SET PROBLEM
Please reproduce the data below, changing each "Instruction" to "Goal" and keeping everything else the same.

Element and text position data:
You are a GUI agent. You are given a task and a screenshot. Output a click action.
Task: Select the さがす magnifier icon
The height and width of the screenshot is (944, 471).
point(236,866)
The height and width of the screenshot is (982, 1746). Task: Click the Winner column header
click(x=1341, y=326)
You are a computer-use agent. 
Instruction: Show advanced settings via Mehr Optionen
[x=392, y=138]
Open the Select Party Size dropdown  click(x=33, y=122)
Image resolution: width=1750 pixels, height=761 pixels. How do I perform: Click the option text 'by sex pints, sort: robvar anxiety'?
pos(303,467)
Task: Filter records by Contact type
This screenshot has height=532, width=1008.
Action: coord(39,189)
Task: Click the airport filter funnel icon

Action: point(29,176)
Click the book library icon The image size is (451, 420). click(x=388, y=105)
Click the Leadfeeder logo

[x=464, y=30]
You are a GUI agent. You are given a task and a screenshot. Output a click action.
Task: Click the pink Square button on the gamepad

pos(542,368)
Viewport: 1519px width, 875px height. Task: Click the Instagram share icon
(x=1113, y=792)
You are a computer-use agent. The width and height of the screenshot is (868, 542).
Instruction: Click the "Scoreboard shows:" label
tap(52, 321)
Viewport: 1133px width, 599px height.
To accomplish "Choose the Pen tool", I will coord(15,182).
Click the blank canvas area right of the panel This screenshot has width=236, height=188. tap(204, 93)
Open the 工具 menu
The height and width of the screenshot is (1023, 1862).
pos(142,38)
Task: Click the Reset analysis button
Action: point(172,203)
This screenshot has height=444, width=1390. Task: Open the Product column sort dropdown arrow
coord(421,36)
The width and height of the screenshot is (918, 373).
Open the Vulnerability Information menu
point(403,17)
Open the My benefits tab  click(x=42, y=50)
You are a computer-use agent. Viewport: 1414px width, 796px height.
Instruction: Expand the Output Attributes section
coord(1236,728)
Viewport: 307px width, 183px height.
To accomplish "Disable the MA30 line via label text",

SOLUTION TO THIS EXERCISE
You are a GUI agent. You are given a task and a screenshot. Output a click action.
Task: Select the さがす magnifier icon
The height and width of the screenshot is (944, 471).
point(236,866)
The height and width of the screenshot is (982, 1746). Task: Click the Winner column header
click(x=1341, y=326)
You are a computer-use agent. 
Goal: Show advanced settings via Mehr Optionen
[x=392, y=138]
Open the Select Party Size dropdown  click(x=33, y=122)
Image resolution: width=1750 pixels, height=761 pixels. How do I perform: Click the option text 'by sex pints, sort: robvar anxiety'?
pos(303,467)
Task: Filter records by Contact type
This screenshot has height=532, width=1008.
Action: coord(39,189)
Task: Click the airport filter funnel icon

Action: point(29,176)
Click the book library icon The image size is (451, 420). click(x=388, y=105)
Click the Leadfeeder logo

[x=464, y=30]
You are a GUI agent. You are given a task and a screenshot. Output a click action.
Task: Click the pink Square button on the gamepad

pos(542,368)
Viewport: 1519px width, 875px height. Task: Click the Instagram share icon
(x=1113, y=792)
You are a computer-use agent. The width and height of the screenshot is (868, 542).
Goal: Click the "Scoreboard shows:" label
tap(52, 321)
Viewport: 1133px width, 599px height.
To accomplish "Choose the Pen tool", I will coord(15,182).
Click the blank canvas area right of the panel This screenshot has width=236, height=188. tap(204, 93)
Open the 工具 menu
The height and width of the screenshot is (1023, 1862).
pos(142,38)
Task: Click the Reset analysis button
Action: point(172,203)
This screenshot has height=444, width=1390. Task: Open the Product column sort dropdown arrow
coord(421,36)
The width and height of the screenshot is (918, 373).
Open the Vulnerability Information menu
point(403,17)
Open the My benefits tab  click(x=42, y=50)
You are a computer-use agent. Viewport: 1414px width, 796px height.
Goal: Expand the Output Attributes section
coord(1236,728)
Viewport: 307px width, 183px height.
To accomplish "Disable the MA30 line via label text",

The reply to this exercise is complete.